Would you extract the whole listing below and retype it exactly?
(Records shown Opens)
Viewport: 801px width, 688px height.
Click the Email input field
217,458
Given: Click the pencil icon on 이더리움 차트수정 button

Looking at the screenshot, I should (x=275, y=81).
(Records shown Closes)
Written solution
Viewport: 801px width, 688px height.
Click the Email input field
217,458
Given: Click the pencil icon on 이더리움 차트수정 button

Looking at the screenshot, I should (x=275, y=81).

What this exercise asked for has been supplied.